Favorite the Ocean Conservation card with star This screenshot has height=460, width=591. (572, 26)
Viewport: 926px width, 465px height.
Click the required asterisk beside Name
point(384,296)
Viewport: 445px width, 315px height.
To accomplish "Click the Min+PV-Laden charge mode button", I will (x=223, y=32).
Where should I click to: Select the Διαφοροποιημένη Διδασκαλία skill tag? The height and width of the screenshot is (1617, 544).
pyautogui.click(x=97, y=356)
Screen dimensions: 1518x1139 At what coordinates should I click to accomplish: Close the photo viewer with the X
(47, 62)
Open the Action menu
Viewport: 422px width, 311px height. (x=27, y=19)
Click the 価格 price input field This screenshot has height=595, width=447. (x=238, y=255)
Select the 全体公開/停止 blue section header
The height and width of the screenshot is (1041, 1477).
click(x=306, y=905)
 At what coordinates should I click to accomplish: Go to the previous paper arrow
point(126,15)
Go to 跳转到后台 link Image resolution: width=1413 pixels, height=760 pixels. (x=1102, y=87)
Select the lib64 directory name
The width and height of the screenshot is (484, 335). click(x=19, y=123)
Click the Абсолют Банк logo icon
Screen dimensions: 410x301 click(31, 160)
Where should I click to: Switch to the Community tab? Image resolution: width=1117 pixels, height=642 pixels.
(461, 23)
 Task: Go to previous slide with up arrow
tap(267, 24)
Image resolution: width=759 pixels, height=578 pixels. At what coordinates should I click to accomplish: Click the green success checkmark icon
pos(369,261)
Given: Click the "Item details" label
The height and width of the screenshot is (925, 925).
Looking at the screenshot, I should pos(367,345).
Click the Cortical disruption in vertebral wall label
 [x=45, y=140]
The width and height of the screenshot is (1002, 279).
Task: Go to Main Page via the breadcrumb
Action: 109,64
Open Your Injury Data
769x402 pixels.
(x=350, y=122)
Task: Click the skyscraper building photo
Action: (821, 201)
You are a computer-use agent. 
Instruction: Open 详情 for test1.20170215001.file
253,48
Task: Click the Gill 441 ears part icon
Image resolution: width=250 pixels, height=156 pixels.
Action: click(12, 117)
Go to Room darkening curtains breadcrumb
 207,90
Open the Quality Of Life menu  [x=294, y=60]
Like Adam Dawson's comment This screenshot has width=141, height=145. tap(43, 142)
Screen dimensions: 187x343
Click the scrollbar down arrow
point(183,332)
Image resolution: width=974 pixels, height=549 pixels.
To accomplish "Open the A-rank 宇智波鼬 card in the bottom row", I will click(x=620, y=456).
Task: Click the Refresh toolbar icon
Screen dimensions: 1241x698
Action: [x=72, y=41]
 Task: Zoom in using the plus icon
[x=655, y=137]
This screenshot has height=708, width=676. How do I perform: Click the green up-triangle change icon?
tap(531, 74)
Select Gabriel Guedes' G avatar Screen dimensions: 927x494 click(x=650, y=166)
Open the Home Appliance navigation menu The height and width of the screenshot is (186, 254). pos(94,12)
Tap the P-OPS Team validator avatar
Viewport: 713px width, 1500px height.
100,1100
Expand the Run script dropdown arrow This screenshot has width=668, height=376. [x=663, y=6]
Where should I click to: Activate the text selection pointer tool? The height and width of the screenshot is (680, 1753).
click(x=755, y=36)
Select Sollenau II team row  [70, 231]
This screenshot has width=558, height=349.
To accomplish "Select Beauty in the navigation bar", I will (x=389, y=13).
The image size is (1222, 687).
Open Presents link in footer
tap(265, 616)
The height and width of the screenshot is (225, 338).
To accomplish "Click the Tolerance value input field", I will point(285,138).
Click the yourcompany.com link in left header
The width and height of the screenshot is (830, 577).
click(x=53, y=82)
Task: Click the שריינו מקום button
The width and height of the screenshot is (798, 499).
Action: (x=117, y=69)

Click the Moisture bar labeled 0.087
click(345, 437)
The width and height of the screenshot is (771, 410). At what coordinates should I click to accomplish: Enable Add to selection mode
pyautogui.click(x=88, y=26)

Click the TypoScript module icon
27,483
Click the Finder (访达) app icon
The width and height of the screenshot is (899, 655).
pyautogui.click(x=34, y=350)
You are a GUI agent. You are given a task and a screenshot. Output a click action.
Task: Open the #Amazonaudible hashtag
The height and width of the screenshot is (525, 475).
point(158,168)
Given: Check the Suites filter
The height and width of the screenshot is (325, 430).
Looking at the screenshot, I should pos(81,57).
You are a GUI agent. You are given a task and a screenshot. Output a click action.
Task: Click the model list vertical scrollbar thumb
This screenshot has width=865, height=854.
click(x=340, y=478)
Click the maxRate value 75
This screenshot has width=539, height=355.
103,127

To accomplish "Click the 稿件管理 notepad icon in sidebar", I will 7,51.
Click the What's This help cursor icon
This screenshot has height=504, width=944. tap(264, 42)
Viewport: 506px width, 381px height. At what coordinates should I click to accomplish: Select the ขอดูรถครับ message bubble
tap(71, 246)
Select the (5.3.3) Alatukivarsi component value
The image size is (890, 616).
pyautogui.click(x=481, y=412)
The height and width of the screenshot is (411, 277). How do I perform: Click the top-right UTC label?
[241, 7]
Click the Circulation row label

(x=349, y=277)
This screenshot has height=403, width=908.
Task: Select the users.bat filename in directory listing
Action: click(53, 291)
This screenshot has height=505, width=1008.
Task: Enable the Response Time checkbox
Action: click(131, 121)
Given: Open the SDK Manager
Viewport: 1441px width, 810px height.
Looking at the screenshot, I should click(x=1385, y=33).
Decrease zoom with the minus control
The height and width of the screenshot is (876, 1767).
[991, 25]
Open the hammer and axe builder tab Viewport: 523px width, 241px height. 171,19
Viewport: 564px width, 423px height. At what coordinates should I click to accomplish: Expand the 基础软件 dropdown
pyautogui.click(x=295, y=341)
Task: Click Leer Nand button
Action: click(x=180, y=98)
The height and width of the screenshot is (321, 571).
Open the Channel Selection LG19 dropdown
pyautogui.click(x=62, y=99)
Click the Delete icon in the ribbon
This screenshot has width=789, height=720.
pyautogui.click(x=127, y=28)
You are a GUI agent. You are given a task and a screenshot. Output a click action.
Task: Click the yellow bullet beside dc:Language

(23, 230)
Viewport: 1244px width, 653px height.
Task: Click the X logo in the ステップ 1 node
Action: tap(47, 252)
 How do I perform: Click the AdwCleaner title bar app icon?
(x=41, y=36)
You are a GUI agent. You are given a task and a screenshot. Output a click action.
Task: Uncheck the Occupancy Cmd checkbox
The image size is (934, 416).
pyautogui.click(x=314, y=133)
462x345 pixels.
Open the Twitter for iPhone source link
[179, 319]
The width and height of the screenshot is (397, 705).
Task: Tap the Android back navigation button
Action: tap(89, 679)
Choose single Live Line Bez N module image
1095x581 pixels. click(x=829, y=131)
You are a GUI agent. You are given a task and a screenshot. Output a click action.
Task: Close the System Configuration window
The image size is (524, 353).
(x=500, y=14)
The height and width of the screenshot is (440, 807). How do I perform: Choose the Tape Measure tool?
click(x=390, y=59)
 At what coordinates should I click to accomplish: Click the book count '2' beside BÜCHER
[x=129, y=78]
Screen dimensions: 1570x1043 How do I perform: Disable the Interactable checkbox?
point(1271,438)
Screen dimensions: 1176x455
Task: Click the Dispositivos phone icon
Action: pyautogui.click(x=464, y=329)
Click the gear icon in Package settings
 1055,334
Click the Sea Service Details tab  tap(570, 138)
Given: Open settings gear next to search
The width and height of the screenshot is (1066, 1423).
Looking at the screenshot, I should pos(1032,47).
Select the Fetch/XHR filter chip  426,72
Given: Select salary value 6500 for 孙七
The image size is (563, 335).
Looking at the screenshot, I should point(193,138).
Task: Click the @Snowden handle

Problem details: Return every line of the material above verbatim, with nothing added, dropped, or altered.

Result of the task:
Favorite the Ocean Conservation card with star This screenshot has height=460, width=591. (572, 26)
Viewport: 926px width, 465px height.
Click the required asterisk beside Name
point(384,296)
Viewport: 445px width, 315px height.
To accomplish "Click the Min+PV-Laden charge mode button", I will (x=223, y=32).
Where should I click to: Select the Διαφοροποιημένη Διδασκαλία skill tag? The height and width of the screenshot is (1617, 544).
pyautogui.click(x=97, y=356)
Screen dimensions: 1518x1139 At what coordinates should I click to accomplish: Close the photo viewer with the X
(47, 62)
Open the Action menu
Viewport: 422px width, 311px height. (x=27, y=19)
Click the 価格 price input field This screenshot has height=595, width=447. (x=238, y=255)
Select the 全体公開/停止 blue section header
The height and width of the screenshot is (1041, 1477).
click(x=306, y=905)
 At what coordinates should I click to accomplish: Go to the previous paper arrow
point(126,15)
Go to 跳转到后台 link Image resolution: width=1413 pixels, height=760 pixels. (x=1102, y=87)
Select the lib64 directory name
The width and height of the screenshot is (484, 335). click(x=19, y=123)
Click the Абсолют Банк logo icon
Screen dimensions: 410x301 click(31, 160)
Where should I click to: Switch to the Community tab? Image resolution: width=1117 pixels, height=642 pixels.
(461, 23)
 Task: Go to previous slide with up arrow
tap(267, 24)
Image resolution: width=759 pixels, height=578 pixels. At what coordinates should I click to accomplish: Click the green success checkmark icon
pos(369,261)
Given: Click the "Item details" label
The height and width of the screenshot is (925, 925).
Looking at the screenshot, I should pos(367,345).
Click the Cortical disruption in vertebral wall label
 [x=45, y=140]
The width and height of the screenshot is (1002, 279).
Task: Go to Main Page via the breadcrumb
Action: 109,64
Open Your Injury Data
769x402 pixels.
(x=350, y=122)
Task: Click the skyscraper building photo
Action: (821, 201)
You are a computer-use agent. 
Instruction: Open 详情 for test1.20170215001.file
253,48
Task: Click the Gill 441 ears part icon
Image resolution: width=250 pixels, height=156 pixels.
Action: click(12, 117)
Go to Room darkening curtains breadcrumb
 207,90
Open the Quality Of Life menu  [x=294, y=60]
Like Adam Dawson's comment This screenshot has width=141, height=145. tap(43, 142)
Screen dimensions: 187x343
Click the scrollbar down arrow
point(183,332)
Image resolution: width=974 pixels, height=549 pixels.
To accomplish "Open the A-rank 宇智波鼬 card in the bottom row", I will click(x=620, y=456).
Task: Click the Refresh toolbar icon
Screen dimensions: 1241x698
Action: [x=72, y=41]
 Task: Zoom in using the plus icon
[x=655, y=137]
This screenshot has height=708, width=676. How do I perform: Click the green up-triangle change icon?
tap(531, 74)
Select Gabriel Guedes' G avatar Screen dimensions: 927x494 click(x=650, y=166)
Open the Home Appliance navigation menu The height and width of the screenshot is (186, 254). pos(94,12)
Tap the P-OPS Team validator avatar
Viewport: 713px width, 1500px height.
100,1100
Expand the Run script dropdown arrow This screenshot has width=668, height=376. [x=663, y=6]
Where should I click to: Activate the text selection pointer tool? The height and width of the screenshot is (680, 1753).
click(x=755, y=36)
Select Sollenau II team row  [70, 231]
This screenshot has width=558, height=349.
To accomplish "Select Beauty in the navigation bar", I will (x=389, y=13).
The image size is (1222, 687).
Open Presents link in footer
tap(265, 616)
The height and width of the screenshot is (225, 338).
To accomplish "Click the Tolerance value input field", I will point(285,138).
Click the yourcompany.com link in left header
The width and height of the screenshot is (830, 577).
click(x=53, y=82)
Task: Click the שריינו מקום button
The width and height of the screenshot is (798, 499).
Action: (x=117, y=69)

Click the Moisture bar labeled 0.087
click(345, 437)
The width and height of the screenshot is (771, 410). At what coordinates should I click to accomplish: Enable Add to selection mode
pyautogui.click(x=88, y=26)

Click the TypoScript module icon
27,483
Click the Finder (访达) app icon
The width and height of the screenshot is (899, 655).
pyautogui.click(x=34, y=350)
You are a GUI agent. You are given a task and a screenshot. Output a click action.
Task: Open the #Amazonaudible hashtag
The height and width of the screenshot is (525, 475).
point(158,168)
Given: Check the Suites filter
The height and width of the screenshot is (325, 430).
Looking at the screenshot, I should pos(81,57).
You are a GUI agent. You are given a task and a screenshot. Output a click action.
Task: Click the model list vertical scrollbar thumb
This screenshot has width=865, height=854.
click(x=340, y=478)
Click the maxRate value 75
This screenshot has width=539, height=355.
103,127

To accomplish "Click the 稿件管理 notepad icon in sidebar", I will 7,51.
Click the What's This help cursor icon
This screenshot has height=504, width=944. tap(264, 42)
Viewport: 506px width, 381px height. At what coordinates should I click to accomplish: Select the ขอดูรถครับ message bubble
tap(71, 246)
Select the (5.3.3) Alatukivarsi component value
The image size is (890, 616).
pyautogui.click(x=481, y=412)
The height and width of the screenshot is (411, 277). How do I perform: Click the top-right UTC label?
[241, 7]
Click the Circulation row label

(x=349, y=277)
This screenshot has height=403, width=908.
Task: Select the users.bat filename in directory listing
Action: click(53, 291)
This screenshot has height=505, width=1008.
Task: Enable the Response Time checkbox
Action: click(131, 121)
Given: Open the SDK Manager
Viewport: 1441px width, 810px height.
Looking at the screenshot, I should click(x=1385, y=33).
Decrease zoom with the minus control
The height and width of the screenshot is (876, 1767).
[991, 25]
Open the hammer and axe builder tab Viewport: 523px width, 241px height. 171,19
Viewport: 564px width, 423px height. At what coordinates should I click to accomplish: Expand the 基础软件 dropdown
pyautogui.click(x=295, y=341)
Task: Click Leer Nand button
Action: click(x=180, y=98)
The height and width of the screenshot is (321, 571).
Open the Channel Selection LG19 dropdown
pyautogui.click(x=62, y=99)
Click the Delete icon in the ribbon
This screenshot has width=789, height=720.
pyautogui.click(x=127, y=28)
You are a GUI agent. You are given a task and a screenshot. Output a click action.
Task: Click the yellow bullet beside dc:Language

(23, 230)
Viewport: 1244px width, 653px height.
Task: Click the X logo in the ステップ 1 node
Action: tap(47, 252)
 How do I perform: Click the AdwCleaner title bar app icon?
(x=41, y=36)
You are a GUI agent. You are given a task and a screenshot. Output a click action.
Task: Uncheck the Occupancy Cmd checkbox
The image size is (934, 416).
pyautogui.click(x=314, y=133)
462x345 pixels.
Open the Twitter for iPhone source link
[179, 319]
The width and height of the screenshot is (397, 705).
Task: Tap the Android back navigation button
Action: tap(89, 679)
Choose single Live Line Bez N module image
1095x581 pixels. click(x=829, y=131)
You are a GUI agent. You are given a task and a screenshot. Output a click action.
Task: Close the System Configuration window
The image size is (524, 353).
(x=500, y=14)
The height and width of the screenshot is (440, 807). How do I perform: Choose the Tape Measure tool?
click(x=390, y=59)
 At what coordinates should I click to accomplish: Click the book count '2' beside BÜCHER
[x=129, y=78]
Screen dimensions: 1570x1043 How do I perform: Disable the Interactable checkbox?
point(1271,438)
Screen dimensions: 1176x455
Task: Click the Dispositivos phone icon
Action: pyautogui.click(x=464, y=329)
Click the gear icon in Package settings
 1055,334
Click the Sea Service Details tab  tap(570, 138)
Given: Open settings gear next to search
The width and height of the screenshot is (1066, 1423).
Looking at the screenshot, I should pos(1032,47).
Select the Fetch/XHR filter chip  426,72
Given: Select salary value 6500 for 孙七
The image size is (563, 335).
Looking at the screenshot, I should point(193,138).
Task: Click the @Snowden handle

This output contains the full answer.